Ten thousand flamingoes crowd the wadi
would you feel less guilty if there were none?
remove your watch and set it by your bed
begin each day with clean mouth and elan
Neruda faced the world and wrote the ode
your poem is not a card trick to bamboozle
sensory overload dazzle fluff, Reno style
shrimp like gear teeth round communal bowls
beside the fireplace where you hung the saber
Myanmar cyclone aftermath, pass the ribs
every day there's too much information, prod
to action prod to prod until shock's the point
action's gangliar echo severed from aim
and once more into the breech my friends
is only worth a dozen points on the GRE.
---
Rhododendron buds like a finial display at Lowe's
some look like a hand holding playing cards and
the one on the highest limb looks a little like Chita
Rivera. Everyone's yard is filled with white and
lilac lilacs, blue bells, red and yellow tulips, that
mad color splash that is Seattle Spring. Bert's has
zonal geraniums, flat after flat, along with
azaleas. Mothers Day hung hot pink ballgowned
fuchsias, white lobelia earlobes dainty between
the dresses. I weed in my daughter's fleece pants.
---
Remember in January all that you swore off?
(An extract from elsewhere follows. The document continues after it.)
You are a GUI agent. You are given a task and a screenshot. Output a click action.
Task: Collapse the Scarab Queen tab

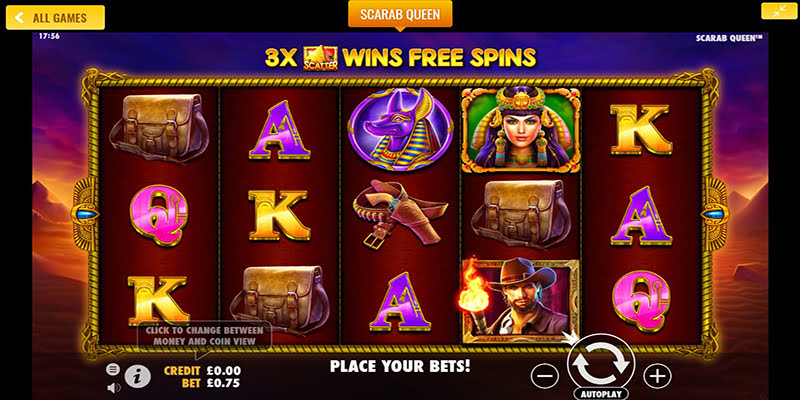[x=400, y=14]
Cookie dough, cocaine, whatever it was
you were serious but it would get easier --
winter dark and cold overwhelmed by light
and warmth when we feel easier in our skin,
my pronouns all over the map, but you know
what I mean.
--
I'm out of joint and grumpy, not asked to participate at Skagit River this year, sent two emails and nobody replied. Called and nobody called back. Wah! I know they struggle for money to fund their project, and I know other things - my email provider decided to upgrade our service and left us without email for several days then went back to the original email format, I was out of town two weeks in February. Out of country. In Southwest India. WAAAAAH! So anyways, poor me.
--
A lemon just flew by. Lemon colored but it was a bird. Black on the wings. It was a male goldfinch, I just looked it up. In its mating colors. They molt in the fall, then again in spring to get the dandelion yellow plummage I'd chase after if I were a drab olive colored female goldfinch.